(Dataset items)
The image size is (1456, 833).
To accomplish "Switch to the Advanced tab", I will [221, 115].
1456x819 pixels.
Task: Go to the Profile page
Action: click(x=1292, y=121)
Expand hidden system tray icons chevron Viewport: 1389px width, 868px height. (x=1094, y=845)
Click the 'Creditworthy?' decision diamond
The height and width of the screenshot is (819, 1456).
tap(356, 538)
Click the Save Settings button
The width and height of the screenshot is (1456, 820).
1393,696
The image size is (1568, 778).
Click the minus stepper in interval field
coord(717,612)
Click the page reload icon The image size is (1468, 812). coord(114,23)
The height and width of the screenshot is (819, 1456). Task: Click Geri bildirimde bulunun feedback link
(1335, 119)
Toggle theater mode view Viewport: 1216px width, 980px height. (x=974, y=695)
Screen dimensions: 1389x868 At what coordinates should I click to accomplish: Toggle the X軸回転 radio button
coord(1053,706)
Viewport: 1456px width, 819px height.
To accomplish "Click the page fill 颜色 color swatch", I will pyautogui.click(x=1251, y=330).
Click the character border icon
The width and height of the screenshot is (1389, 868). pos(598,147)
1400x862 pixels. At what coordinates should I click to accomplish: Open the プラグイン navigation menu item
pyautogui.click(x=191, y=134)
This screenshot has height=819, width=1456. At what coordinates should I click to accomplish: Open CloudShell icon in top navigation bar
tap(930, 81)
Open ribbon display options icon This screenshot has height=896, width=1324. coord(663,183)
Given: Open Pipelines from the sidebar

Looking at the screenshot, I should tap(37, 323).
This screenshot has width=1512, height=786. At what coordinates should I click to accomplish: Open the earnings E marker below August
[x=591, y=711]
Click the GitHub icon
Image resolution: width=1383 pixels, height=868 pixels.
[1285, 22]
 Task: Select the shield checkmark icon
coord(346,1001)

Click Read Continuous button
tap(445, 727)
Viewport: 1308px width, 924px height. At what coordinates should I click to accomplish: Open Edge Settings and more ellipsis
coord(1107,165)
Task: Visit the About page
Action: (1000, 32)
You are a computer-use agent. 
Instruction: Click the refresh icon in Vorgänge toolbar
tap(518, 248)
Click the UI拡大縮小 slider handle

● Your goal:
Go through the entries and return each line where the word "size" occurs.

● Your response:
The image size is (1456, 833).
The image size is (1568, 778).
Click the page reload icon The image size is (1468, 812). coord(114,23)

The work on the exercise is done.